Salman Akbar

Medal record

Men's field hockey

Representing Pakistan

Asian Games

Asia Cup

Champions Trophy

Commonwealth Games

= Salman Akbar =

Pakistani field hockey player (born 1982)

Salman Akbar (born 3 January 1982, in Lahore) is a field hockey coach and former player from Pakistan. He is a former captain and goalkeeper of the Pakistan men's national field hockey team. A veteran of 230 games, he has represented Pakistan in the 2004 and 2008 Olympics. He lives in the Netherlands now.

In 2018, he was appointed Japan men's national field hockey team's goalkeeping coach.

==Career==
In 2001, Akbar was the captain of Pakistan junior hockey team; he represented Pakistan national senior team in Champions Trophy in Rotterdam, Netherlands.

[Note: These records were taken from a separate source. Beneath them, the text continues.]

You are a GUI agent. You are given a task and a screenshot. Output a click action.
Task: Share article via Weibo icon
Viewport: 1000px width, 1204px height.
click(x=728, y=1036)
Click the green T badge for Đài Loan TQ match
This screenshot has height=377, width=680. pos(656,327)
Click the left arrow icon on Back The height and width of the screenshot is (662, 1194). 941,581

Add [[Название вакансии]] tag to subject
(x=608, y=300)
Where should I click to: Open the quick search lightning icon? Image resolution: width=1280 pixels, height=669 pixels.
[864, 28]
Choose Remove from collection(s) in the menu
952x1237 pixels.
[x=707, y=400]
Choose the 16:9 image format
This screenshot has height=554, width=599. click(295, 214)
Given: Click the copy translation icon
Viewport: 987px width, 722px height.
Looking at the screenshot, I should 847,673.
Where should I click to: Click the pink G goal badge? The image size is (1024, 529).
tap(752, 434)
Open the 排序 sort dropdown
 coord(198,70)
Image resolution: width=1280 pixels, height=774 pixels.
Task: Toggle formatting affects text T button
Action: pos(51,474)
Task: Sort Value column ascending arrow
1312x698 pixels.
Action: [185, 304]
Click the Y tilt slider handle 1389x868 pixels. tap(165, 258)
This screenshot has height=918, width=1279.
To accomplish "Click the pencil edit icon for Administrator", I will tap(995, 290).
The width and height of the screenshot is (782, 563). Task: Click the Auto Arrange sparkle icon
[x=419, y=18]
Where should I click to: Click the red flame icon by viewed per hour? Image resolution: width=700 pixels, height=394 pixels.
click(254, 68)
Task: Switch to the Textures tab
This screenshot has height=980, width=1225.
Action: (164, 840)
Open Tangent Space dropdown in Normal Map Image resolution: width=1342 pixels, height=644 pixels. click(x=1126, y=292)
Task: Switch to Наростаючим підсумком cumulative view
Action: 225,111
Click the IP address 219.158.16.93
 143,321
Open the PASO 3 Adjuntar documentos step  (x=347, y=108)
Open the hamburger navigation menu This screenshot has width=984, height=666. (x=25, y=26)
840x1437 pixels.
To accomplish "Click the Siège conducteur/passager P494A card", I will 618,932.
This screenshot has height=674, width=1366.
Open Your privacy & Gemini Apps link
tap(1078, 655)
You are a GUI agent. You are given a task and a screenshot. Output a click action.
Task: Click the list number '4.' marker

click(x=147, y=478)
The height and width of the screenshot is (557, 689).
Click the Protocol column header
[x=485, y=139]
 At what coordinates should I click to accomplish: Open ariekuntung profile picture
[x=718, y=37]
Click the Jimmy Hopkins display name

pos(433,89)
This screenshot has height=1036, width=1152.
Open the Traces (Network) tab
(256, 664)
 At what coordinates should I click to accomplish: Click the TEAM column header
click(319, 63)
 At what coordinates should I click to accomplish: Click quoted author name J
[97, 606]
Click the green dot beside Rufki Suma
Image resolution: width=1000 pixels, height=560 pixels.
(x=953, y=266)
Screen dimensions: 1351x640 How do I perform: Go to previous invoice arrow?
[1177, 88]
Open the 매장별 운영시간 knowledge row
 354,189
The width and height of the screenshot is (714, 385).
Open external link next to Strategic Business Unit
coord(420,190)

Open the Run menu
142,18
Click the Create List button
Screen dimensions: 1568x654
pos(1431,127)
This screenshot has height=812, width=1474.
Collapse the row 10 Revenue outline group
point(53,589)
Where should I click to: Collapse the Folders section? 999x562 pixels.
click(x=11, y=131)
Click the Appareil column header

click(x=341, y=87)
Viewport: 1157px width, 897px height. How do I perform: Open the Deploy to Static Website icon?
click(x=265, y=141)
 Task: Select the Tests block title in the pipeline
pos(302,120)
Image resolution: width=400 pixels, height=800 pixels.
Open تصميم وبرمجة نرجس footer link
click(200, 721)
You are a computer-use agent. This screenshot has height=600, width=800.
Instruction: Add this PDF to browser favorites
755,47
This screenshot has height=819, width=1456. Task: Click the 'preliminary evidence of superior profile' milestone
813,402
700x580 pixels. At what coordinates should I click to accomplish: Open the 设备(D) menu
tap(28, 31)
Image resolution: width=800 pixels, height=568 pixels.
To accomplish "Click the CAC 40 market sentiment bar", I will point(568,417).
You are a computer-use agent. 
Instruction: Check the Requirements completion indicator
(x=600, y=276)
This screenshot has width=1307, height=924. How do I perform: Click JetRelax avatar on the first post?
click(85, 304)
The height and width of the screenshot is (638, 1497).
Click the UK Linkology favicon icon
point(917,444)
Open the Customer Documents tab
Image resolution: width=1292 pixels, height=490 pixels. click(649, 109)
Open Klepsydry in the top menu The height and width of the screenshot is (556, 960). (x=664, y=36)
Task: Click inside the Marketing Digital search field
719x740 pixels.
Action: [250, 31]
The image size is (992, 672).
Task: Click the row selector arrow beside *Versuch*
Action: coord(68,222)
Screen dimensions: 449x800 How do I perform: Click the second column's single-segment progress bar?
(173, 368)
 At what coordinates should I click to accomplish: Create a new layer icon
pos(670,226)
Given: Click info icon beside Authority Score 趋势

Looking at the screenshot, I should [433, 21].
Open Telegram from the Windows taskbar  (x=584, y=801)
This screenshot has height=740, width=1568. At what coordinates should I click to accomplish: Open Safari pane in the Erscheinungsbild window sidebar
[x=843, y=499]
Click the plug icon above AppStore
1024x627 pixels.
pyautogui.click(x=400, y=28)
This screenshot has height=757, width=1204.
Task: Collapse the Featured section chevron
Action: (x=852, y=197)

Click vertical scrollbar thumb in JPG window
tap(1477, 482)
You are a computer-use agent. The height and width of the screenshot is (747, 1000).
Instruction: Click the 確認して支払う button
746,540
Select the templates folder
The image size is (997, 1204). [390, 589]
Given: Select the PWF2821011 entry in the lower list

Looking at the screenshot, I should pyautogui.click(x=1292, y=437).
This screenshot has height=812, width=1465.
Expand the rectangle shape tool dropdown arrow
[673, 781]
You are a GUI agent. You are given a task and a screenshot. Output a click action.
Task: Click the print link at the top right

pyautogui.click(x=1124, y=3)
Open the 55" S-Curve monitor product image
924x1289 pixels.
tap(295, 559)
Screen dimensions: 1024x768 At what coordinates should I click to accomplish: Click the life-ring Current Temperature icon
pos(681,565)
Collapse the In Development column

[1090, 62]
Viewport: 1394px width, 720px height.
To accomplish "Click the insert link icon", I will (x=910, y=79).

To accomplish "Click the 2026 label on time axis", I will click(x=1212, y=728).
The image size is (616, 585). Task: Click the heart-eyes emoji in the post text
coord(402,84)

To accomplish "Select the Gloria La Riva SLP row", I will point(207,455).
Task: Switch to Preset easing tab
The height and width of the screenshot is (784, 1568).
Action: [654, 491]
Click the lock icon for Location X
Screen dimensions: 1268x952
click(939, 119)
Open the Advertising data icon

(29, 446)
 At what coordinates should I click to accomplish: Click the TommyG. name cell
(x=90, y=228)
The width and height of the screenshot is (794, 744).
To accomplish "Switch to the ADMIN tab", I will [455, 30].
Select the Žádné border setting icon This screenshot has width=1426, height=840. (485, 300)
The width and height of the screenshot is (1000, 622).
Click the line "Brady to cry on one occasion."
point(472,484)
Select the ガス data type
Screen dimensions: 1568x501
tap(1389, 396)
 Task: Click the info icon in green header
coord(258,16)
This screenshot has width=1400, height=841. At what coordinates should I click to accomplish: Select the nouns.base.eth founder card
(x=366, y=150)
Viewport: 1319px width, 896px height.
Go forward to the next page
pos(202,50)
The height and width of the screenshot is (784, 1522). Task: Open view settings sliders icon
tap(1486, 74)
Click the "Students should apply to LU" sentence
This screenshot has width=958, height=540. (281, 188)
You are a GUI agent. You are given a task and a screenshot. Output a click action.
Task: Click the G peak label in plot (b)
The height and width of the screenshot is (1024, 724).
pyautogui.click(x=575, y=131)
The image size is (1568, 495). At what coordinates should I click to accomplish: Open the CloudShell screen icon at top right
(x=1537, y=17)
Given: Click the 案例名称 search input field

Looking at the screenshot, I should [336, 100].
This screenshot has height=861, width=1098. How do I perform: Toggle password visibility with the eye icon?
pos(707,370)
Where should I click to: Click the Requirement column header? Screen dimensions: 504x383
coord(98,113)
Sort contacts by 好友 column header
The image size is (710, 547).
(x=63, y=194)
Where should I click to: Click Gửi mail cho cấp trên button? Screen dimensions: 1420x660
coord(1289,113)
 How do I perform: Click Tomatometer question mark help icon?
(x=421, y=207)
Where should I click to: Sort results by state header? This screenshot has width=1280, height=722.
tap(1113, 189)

He represented Pakistan in the World Cup in Kuala Lumpur, Malaysia, in 2002, and in the Champions Trophy in Amstelveen, Netherlands, in 2003.

In 2004, he represented Pakistan at Athens in the Summer Olympics and also in the Champions Trophy in Lahore, Pakistan.

In 2005, he won the Robo Cup beating Australia in final Amstelveen, Holland.

In 2006, he won a silver medal in Commonwealth Games Melbourne, Australia, bronze in Asian Games Doha, Qatar and played world cup Mönchengladbach, Germany.

In 2007, he was the captain of Pakistan Hockey Team in the Champions Trophy, at Kuala Lumpur, Malaysia.

In 2008, he represented Pakistan at the Beijing Summer Olympics.

In November 2010, Akbar was a part of the gold medal winning team at the Asian Games in Guangzhou, China. At the 2010 Asian Games he was rewarded as the best goalkeeper in the tournament in Beijing, China and played the World Cup in Delhi, India.

As of 2019, Salman Akbar plays for Victoria and also gives training to the Victoria and HC Pijnacker goalkeepers.